THE TASK: Transcribe the passage of the Kolar v. Arlington Toyota opinion between "JUSTICE RAKOWSKI delivered" and "of attorney fees.", inclusive.

━━━━━ PAGE EXCERPT ━━━━━

Kolar v. Arlington Toyota, Inc.

Annotate this Case
                                                            Second Division
                                                          December 31, 1996











No. 1-94-4238

JEFFREY KOLAR and LINDA KOLAR,     )    Appeal from the
                                   )    Circuit Court of
          Plaintiffs-Appellants,   )    Cook County.             
                                   )
          v.                       )
                                   )
ARLINGTON TOYOTA, INC.,            )    Honorable 
                                   )    Robert J. Quinn,
          Defendant-Appellee.      )    Judge Presiding.


     JUSTICE RAKOWSKI delivered the opinion of the court:

     Following an arbitration award pursuant to Supreme Court
Rules 86 through 95, the circuit court awarded attorney fees that
were neither requested at the arbitration hearing nor contained
in the award.  For the reasons that follow, we reverse the trial
court's judgment of attorney fees.

━━━━━ DATASET ━━━━━

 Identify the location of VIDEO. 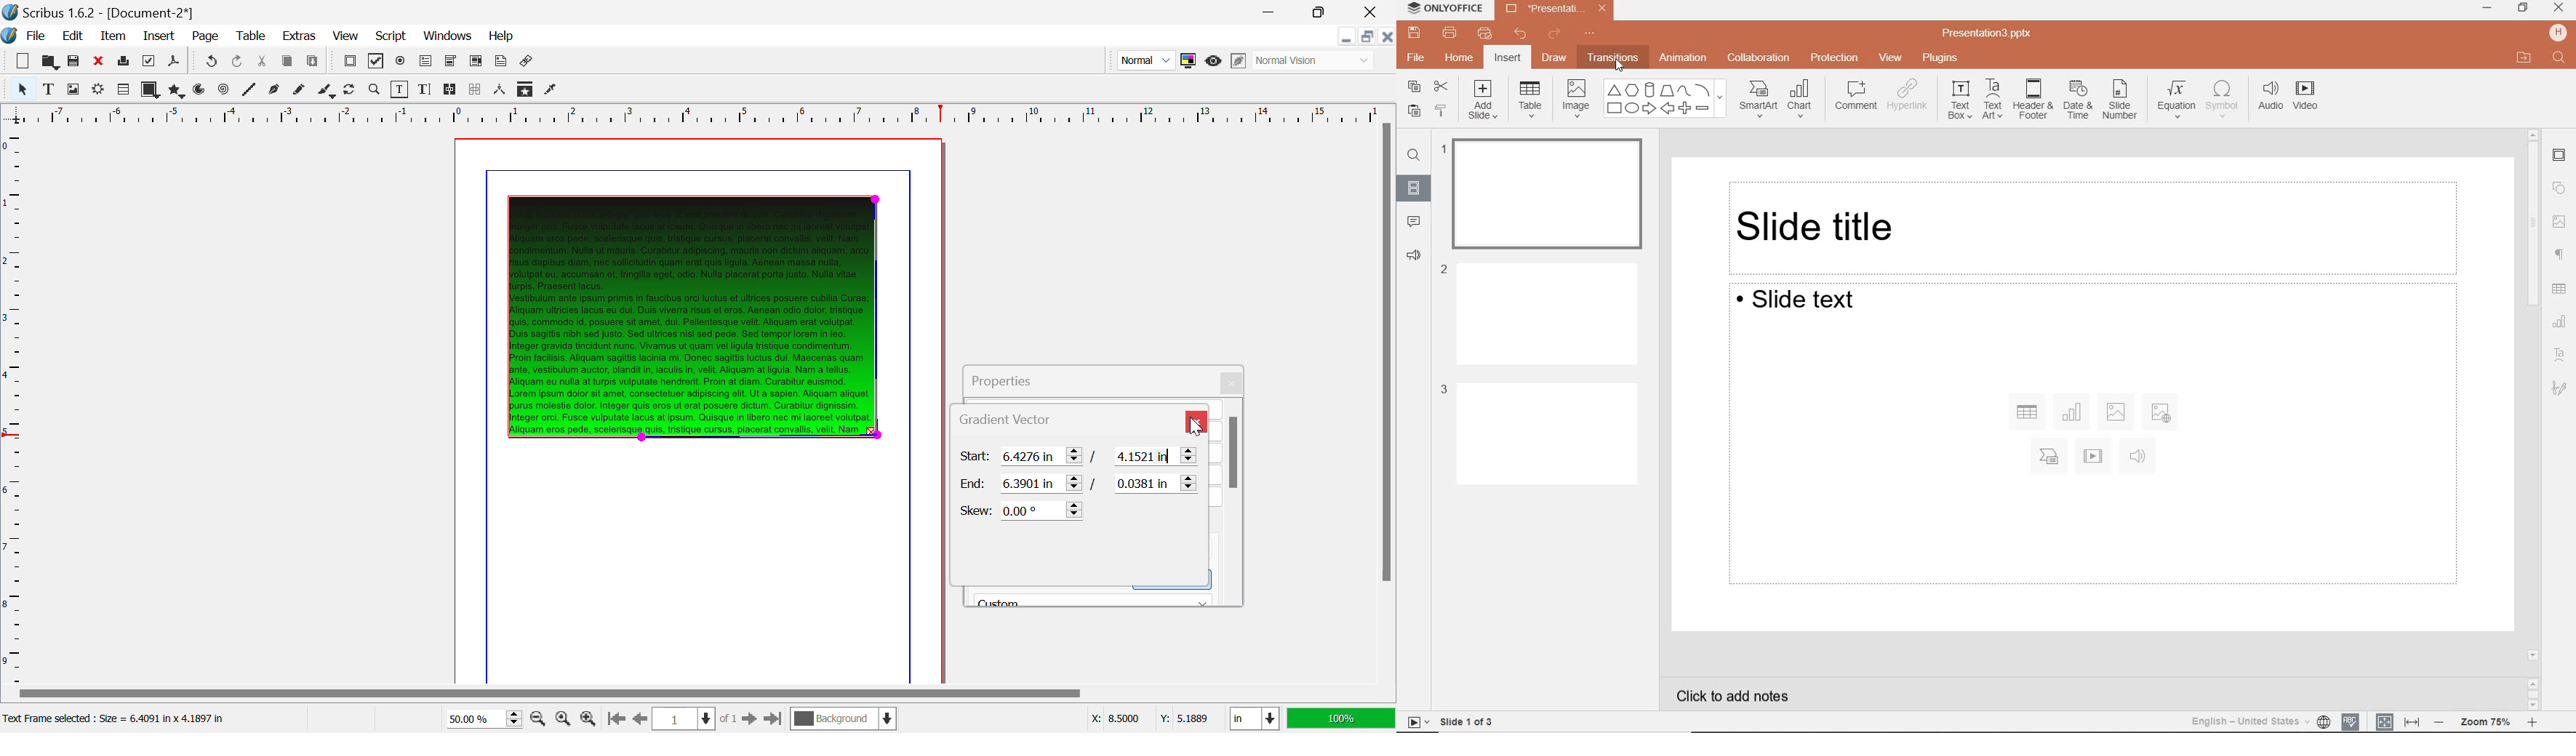
(2304, 96).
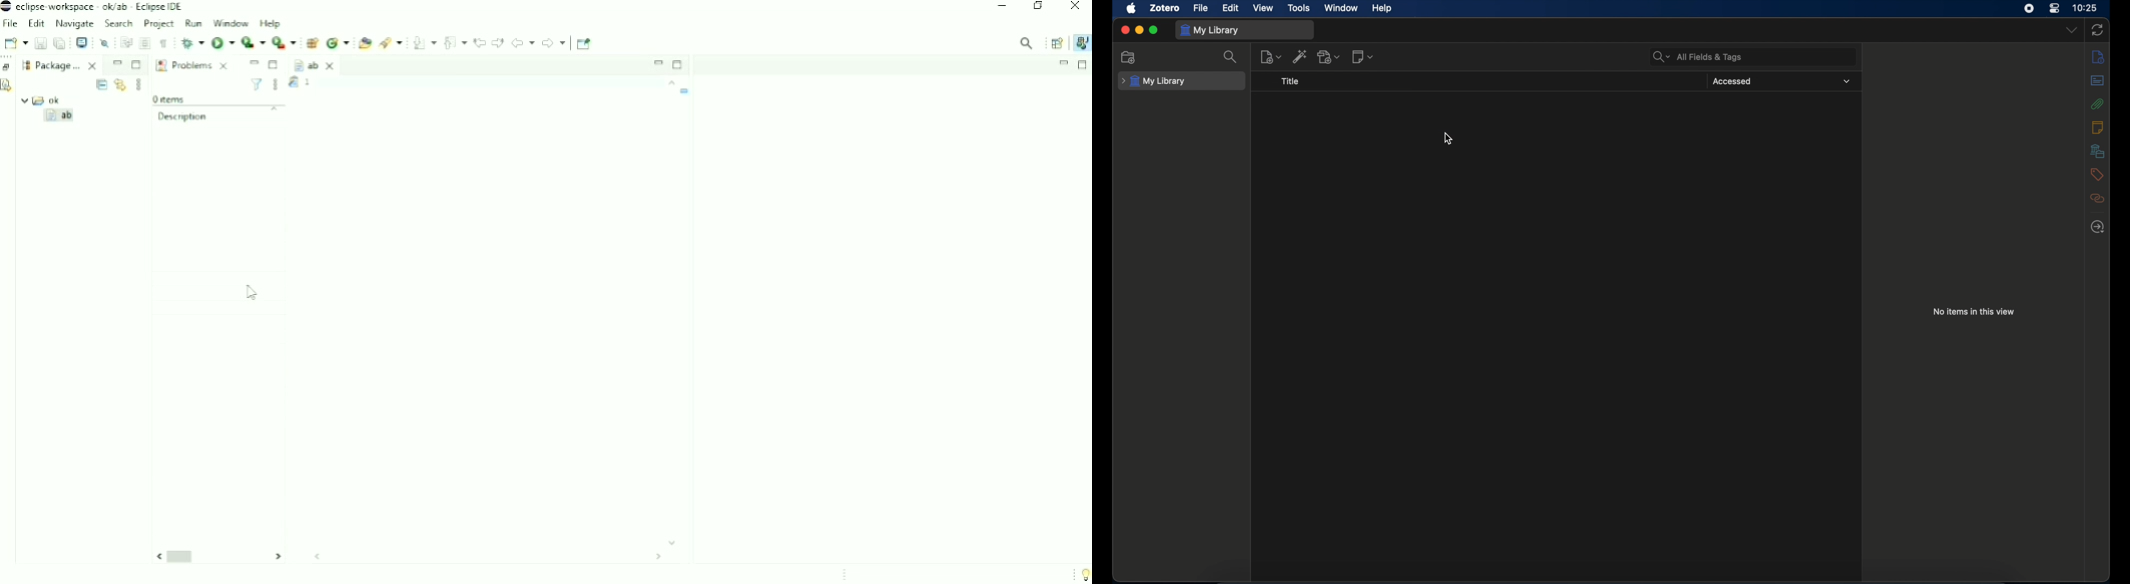 The width and height of the screenshot is (2156, 588). What do you see at coordinates (145, 43) in the screenshot?
I see `Toggle Block Selection` at bounding box center [145, 43].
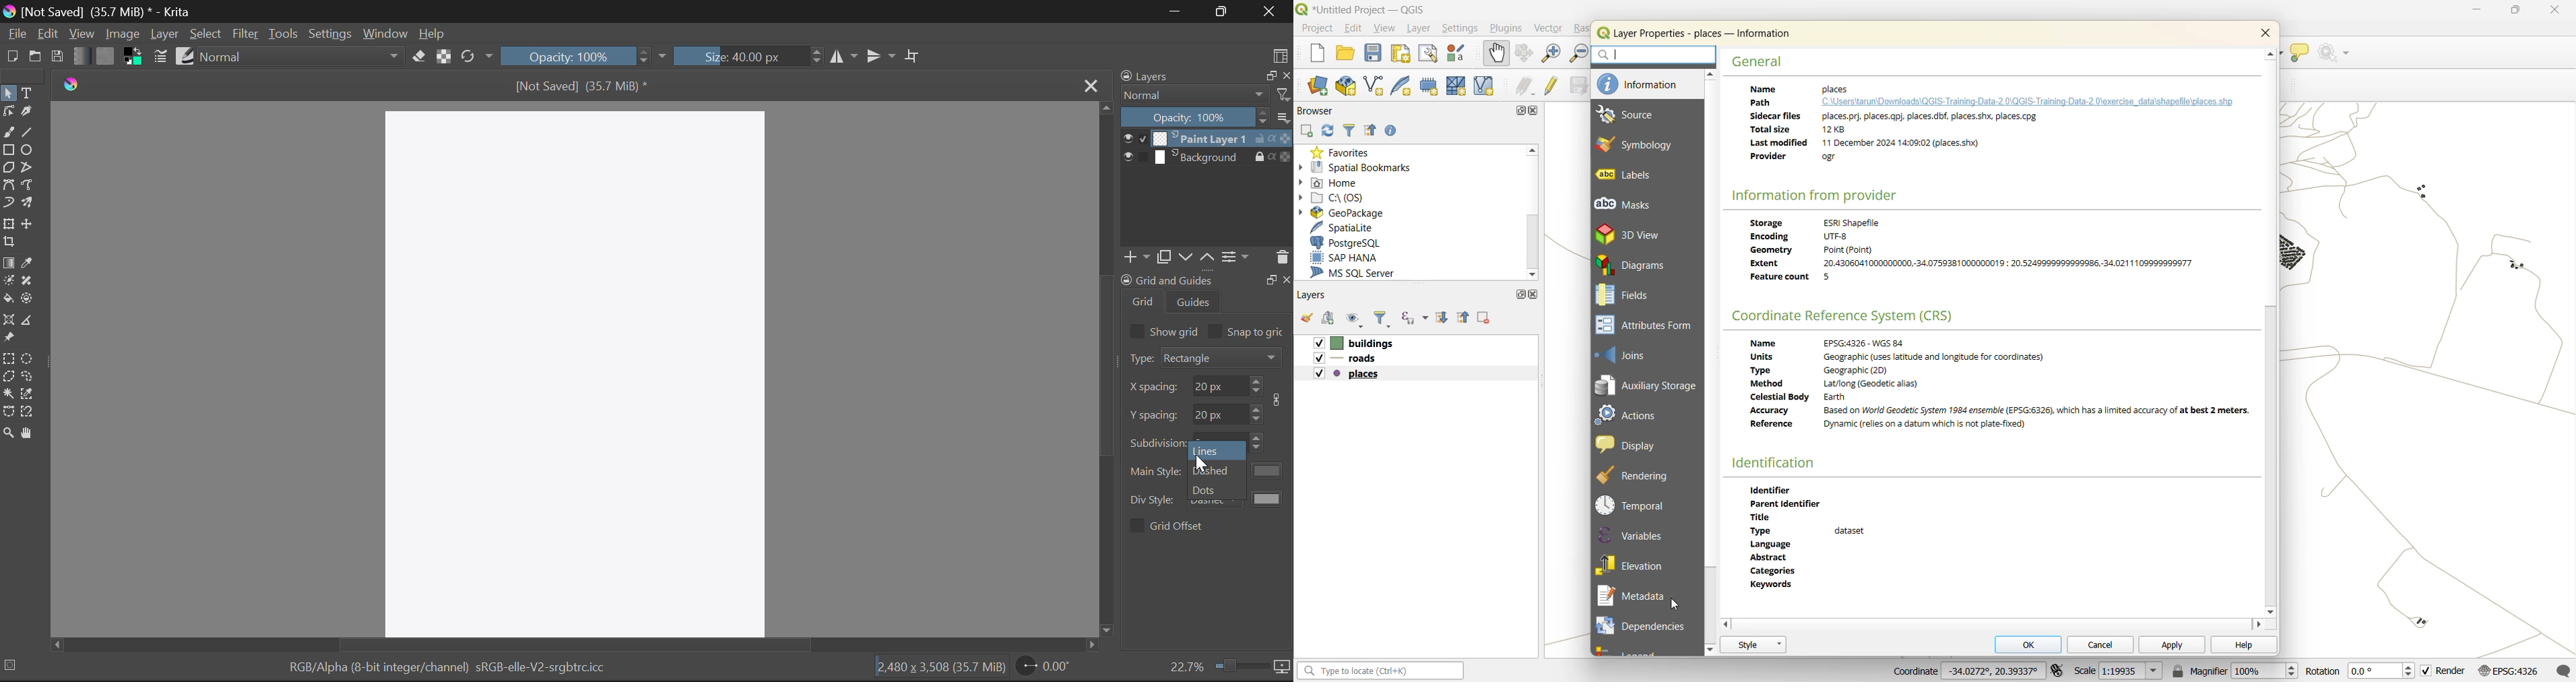 This screenshot has width=2576, height=700. Describe the element at coordinates (1200, 157) in the screenshot. I see `layer 2` at that location.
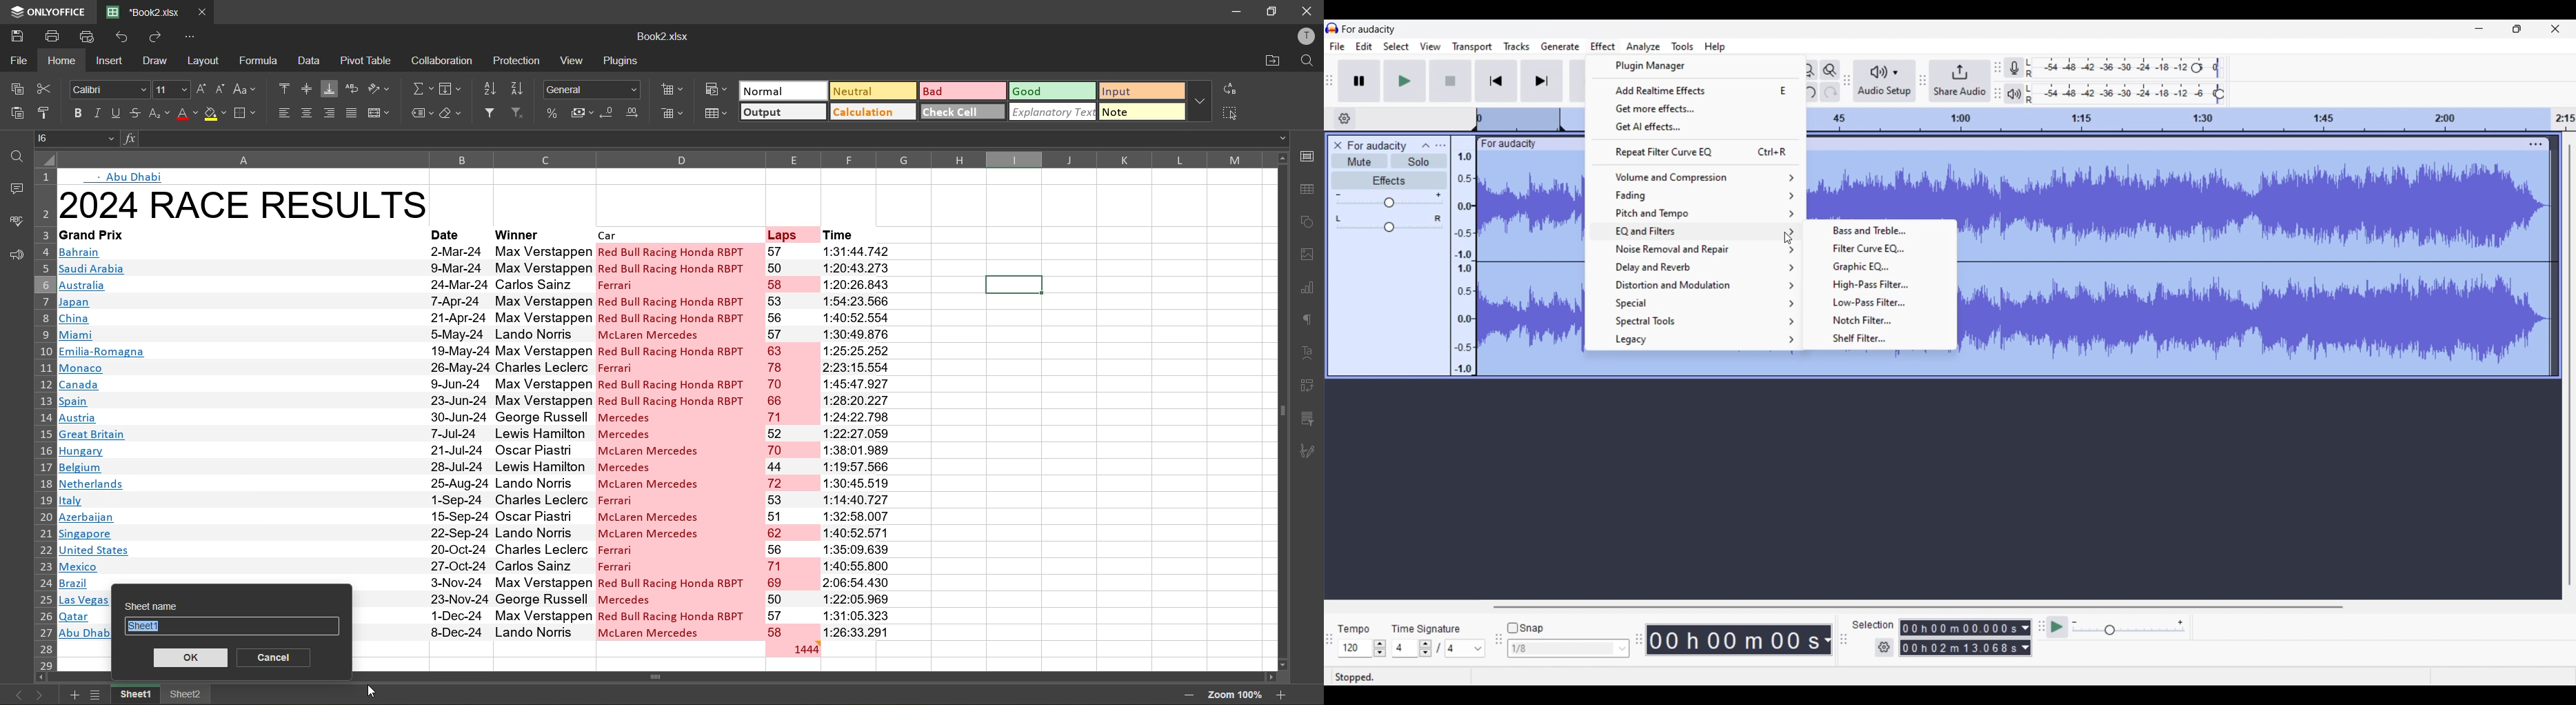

━━━━━

OUTPUT FOR THIS TASK:
JUSTICE RAKOWSKI delivered the opinion of the court:

     Following an arbitration award pursuant to Supreme Court
Rules 86 through 95, the circuit court awarded attorney fees that
were neither requested at the arbitration hearing nor contained
in the award.  For the reasons that follow, we reverse the trial
court's judgment of attorney fees.